Recently, a patient of ours received a scholarship from Cochlear Americas, the global leader in implantable hearing solutions. This scholarship recognizes bone anchored device and cochlear implant recipients who have shown academic accomplishments as well as a commitment to leadership and humanity. Using the technology of hearing devices, patients are able to complete advanced academic pursuits despite having hearing impairment that may have proven to be an obstacle. We are proud to be a part of this successful path for this patient who is currently enrolled in a Ph.D. program.
Hearing technology continues to improve. Advances in hearing aids have occurred with smaller, more powerful processors and noise canceling technology, as well as masking technology that treats tinnitus or ringing in the ear. Middle ear implants provide a surgical treatment option for patients who do not want to wear conventional hearing aids. Cochlear implantation has revolutionized the ability to treat patients with complete hearing loss either as a newborn or for patients in their 80s.

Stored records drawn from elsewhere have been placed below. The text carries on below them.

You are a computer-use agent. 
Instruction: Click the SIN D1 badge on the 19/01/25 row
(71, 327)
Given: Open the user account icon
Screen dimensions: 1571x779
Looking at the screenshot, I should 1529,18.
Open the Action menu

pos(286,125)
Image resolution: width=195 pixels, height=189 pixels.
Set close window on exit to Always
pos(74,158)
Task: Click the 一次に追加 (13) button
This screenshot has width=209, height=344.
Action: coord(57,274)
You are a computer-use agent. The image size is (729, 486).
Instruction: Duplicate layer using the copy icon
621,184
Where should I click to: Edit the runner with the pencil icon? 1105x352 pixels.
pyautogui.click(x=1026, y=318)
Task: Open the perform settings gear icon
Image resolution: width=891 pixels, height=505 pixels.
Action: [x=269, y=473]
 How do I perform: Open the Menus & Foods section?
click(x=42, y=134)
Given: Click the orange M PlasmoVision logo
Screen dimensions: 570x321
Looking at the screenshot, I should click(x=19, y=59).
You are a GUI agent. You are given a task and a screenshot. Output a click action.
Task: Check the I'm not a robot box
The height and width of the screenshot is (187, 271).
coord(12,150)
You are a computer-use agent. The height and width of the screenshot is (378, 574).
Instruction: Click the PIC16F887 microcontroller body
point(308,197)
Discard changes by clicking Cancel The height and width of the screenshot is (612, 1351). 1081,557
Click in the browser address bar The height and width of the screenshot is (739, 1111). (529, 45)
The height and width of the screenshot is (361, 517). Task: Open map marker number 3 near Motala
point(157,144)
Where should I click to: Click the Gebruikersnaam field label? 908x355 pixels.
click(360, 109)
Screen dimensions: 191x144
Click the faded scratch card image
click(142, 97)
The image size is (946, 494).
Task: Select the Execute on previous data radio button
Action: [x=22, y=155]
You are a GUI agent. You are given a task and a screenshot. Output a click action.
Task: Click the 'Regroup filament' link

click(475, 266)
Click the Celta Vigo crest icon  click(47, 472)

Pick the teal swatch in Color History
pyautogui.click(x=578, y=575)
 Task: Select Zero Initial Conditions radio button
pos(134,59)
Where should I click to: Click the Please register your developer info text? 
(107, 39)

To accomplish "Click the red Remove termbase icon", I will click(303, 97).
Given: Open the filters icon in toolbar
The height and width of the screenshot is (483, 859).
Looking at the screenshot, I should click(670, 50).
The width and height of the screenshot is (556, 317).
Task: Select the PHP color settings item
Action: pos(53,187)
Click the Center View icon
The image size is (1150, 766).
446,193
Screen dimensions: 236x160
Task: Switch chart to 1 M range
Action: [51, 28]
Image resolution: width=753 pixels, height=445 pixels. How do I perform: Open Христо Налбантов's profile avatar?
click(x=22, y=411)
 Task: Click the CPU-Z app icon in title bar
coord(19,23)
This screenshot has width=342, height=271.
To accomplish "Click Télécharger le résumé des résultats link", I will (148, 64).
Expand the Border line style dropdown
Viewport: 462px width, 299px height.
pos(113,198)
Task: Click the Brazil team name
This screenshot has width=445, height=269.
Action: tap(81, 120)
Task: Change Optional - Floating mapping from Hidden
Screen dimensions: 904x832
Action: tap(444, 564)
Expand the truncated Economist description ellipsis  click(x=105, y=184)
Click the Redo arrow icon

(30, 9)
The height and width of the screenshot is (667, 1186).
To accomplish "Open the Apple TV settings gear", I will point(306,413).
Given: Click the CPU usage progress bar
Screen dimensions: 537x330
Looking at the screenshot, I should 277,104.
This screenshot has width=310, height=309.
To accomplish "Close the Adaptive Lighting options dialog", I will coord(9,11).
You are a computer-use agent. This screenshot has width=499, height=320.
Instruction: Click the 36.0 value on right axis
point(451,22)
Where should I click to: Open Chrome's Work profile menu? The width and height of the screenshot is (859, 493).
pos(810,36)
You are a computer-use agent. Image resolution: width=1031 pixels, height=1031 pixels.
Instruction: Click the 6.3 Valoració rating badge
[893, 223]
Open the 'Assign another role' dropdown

Children born with complete deafness are able to be treated with a cochlear implant with near normal function from speech and language development to academic performance. Adults with late onset profound hearing loss are also able to obtain a cochlear implant in order to maintain excellent quality of life, independence, and social interactions. Some elderly patients diagnosed with Alzheimer’s disease may in fact be suffering from severe hearing loss that needs to be diagnosed and managed.
In the future, advances in stem cell development and treatments will improve the quality of life of hearing loss sufferers. In addition to these new technologies, it is the collaborative effort of otologists, audiologists, and speech-language pathologists in treating patients with hearing loss that continues to have a positive impact in the lives of these patients every day.